Sunday, August 30, 2009

Emergency Room Revisited

The fundamental problem with democracy, to paraphrase Socrates, is that the vast majority of the population are half-wits and very easily lead against their own best interests. Sophistry plays its part, with entire news networks devoted to disseminating lies to the masses for fun and profit; oddly, no-one ever gets sued for lying. It's constitutionally protected, I imagine.

I really don't know what I find more irritating - the perverse inequities, bureaucratic inefficiencies and manifest injustices of what is laughingly referred to as the American healthcare "system", or the spectacle of slack-jawed, self-righteous, ill-informed old duffers screaming that government needs to stay out of healthcare. Actually, I do know. It's the latter. Essentially it's an analogous societal niche to that which in England can be provoked by a few headlines in The Sun to lynch paediatricians as "pedos", only here The Sun is replaced by an overweight far-right radio talk-show demagogue and the pedos are replaced by anyone who doesn't drive a Ford F-150.

Whatever. For all the horrific expense of the system, I can tell you that the all-American Emergency Room is remarkably similar to good old-fashioned NHS Casualty; an unsettling melange of terror and abject boredom.

Ethan woke the other week around midnight, barking like a sea lion; an awful wheezing cough that caused us to immediately suspect that he's swallowed a toy and had it caught in his throat. I drove him to the ER, which was mercifully quiet. I filled out the paperwork. George Clooney was nowhere to be seen, despite the fact that my contribution to the company healthcare plan alone should be more than enough to ensure that he's on constant stand-by for this kind of situation. Then we wait. Then triage. Then we wait. Then x-rays. Then we wait. Eventually we get to leave the appropriately named waiting room and are ushered into a private room, where we continue to wait. Then a nurse sees us. Then we wait. Then a doctor sees us. Then we wait and wait and wait. Then a nurse sees us again and we are discharged.
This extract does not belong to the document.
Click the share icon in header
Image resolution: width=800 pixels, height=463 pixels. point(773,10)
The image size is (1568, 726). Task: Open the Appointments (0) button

On this specific occasion the usual rhythm was disrupted in a positive and surreal way by virtue of the doctor exhibiting a manner remarkably similar to that of Bill Murray, although I fear this was lost on Ethan.

Because Emergency Rooms are prevented by law from turning anyone away regardless of their ability to pay, everyone winds up here, much like Casualty. To discourage anyone but the most desperate, however, the waiting rooms are engineered to be as uncomfortable as possible. Chairs originally designed by the CIA to enforce stress positions on suspected terrorists awaiting interrogation have now found their way into civilian life. By way of contrast, NHS waiting rooms use the prospect of being randomly stabbed by a drunken Scot to deter all but the most virulent bleeders.

Ethan behaved at least as well as might be expected. After three-and-a-half hours he was diagnosed with "croup", given a dose of steroids in a cup of apple juice, and sent home doing a little better. Dad was exhausted but much relieved and spent the next day on a drip coffee drip.

We await the bill, or bills, which will no doubt arrive in due course. Despite having health insurance I will have to pay a co-pay, a percentage and perhaps some other expenses that I will then spend the next x weeks attempting to claw back from two separate excess medical expense accounts, one of which I pay for and one of which I don't. I will not have a clue how any of the numbers have been arrived at. If anything is so conspicuously wrong as to require follow up, I will spend approximately 3 hours on the phone with the insurance company trying to fix it.

It is madness, without doubt, of an institutional nature; and, like it's human analogue, the cure is not covered by any existing plan.


Further evidence that Portland is the West Coast's Royston Vasey can be gleaned from the rear label of this bottle of 'local vodka for local people' (above right).


Poor Pookie's wristband from his recent trip to the ER.


I'm fond of a seed pod and their bizarre alien forms.